Speaking at the Pharmacy Assistant conference on the Gold Coast, the immediate past Guild president warned of the devastating impact the Commission’s recommendations on pharmacy would have on Australians, their heath and the pharmacy sector.
This week’s report by the Commission included a recommendation that Australia “embrace technology to change the pharmacy model”. This would include automating dispensing, which would be overseen by people with “substantially less” training than that currently undertaken by pharmacists.
If implemented, the health sector would also “identify where it is cost effective to use pharmacists in primary health, taking into account the capabilities of lower-cost health professionals, and the increasingly greater capacity for information systems to provide accurate advice about medicines to GPs and other professionals”.
Vending machines could be used to dispense PBS drugs in certain locations, the report suggests.
Mr Sclavos called the report a “bloody shocker” and condemned the Commission as “ruthless” and “basically they’re un-Australian”.
“Either they don’t understand pharmacy and the sector, which is embarrassing because they’re the Productivity Commission, or they don’t care about the patients,” he said.
“There’s 3,000 products that the wholesalers have that are on the PBS, and there’s no vending machine in the world that can hold those 3,000 products.”
This means it would be simply a case of “bad luck” for patients living in one-pharmacy towns, for those with rare conditions, those who need drugs dispensed in liquid form and those with disabilities.
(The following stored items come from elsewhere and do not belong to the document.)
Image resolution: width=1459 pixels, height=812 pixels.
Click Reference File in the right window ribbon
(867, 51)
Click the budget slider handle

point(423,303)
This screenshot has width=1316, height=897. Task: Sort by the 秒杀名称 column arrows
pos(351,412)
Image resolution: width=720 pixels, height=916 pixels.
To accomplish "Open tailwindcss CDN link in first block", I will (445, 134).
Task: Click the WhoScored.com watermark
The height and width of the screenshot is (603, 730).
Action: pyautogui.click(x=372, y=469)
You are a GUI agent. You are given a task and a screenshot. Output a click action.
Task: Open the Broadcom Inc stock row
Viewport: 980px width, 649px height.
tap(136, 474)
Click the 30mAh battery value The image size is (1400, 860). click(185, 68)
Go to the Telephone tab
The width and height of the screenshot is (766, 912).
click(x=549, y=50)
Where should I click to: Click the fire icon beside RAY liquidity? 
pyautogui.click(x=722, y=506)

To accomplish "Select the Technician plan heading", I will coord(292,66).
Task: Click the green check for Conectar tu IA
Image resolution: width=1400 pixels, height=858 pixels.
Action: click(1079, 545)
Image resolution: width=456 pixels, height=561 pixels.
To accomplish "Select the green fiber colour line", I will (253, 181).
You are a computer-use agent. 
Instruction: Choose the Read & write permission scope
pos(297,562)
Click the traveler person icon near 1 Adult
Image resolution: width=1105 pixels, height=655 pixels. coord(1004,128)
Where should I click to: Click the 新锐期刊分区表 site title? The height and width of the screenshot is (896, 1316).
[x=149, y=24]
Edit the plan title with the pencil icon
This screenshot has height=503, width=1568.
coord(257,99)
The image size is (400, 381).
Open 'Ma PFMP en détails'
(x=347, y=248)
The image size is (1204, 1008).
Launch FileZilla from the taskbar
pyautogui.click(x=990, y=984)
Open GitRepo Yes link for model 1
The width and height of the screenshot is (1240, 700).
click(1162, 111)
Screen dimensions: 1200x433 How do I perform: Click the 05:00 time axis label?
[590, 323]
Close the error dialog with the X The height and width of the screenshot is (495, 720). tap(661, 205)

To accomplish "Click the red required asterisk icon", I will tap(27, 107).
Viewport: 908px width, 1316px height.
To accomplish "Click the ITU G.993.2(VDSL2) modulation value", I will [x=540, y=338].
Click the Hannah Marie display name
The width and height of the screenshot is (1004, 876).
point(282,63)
After hours services would likely grind to a halt.
The Productivity Commission’s only care is that people are productive, he said.
“When you’ve got vending machines, you can’t have controlled drugs.
“They don’t understand that it’s not just about PBS medicines.”
Minor ailments services and non-PBS items such as S2 and S3 drugs would also not be provided under the “dumbed-down” model suggested, Mr Sclavos told the conference.
“If they do this, they are the most heartless, gutless people”.
Mr Sclavos also used the presentation to take a swing at Professor Stephen King, whose tardy Remuneration and Regulation review began from a position where Prof King “never liked pharmacy from Day One”.
For example, “he doesn’t think pharmacies should be in the CBD” as under the “unviable” dispensing remuneration suggested in the interim report, pharmacies would not be able to afford the overheads associated with operating in a CBD area.
The Guild’s “fundamental issue” is about ensuring patients have the best possible access to medicines, advice and pharmacy services, he says.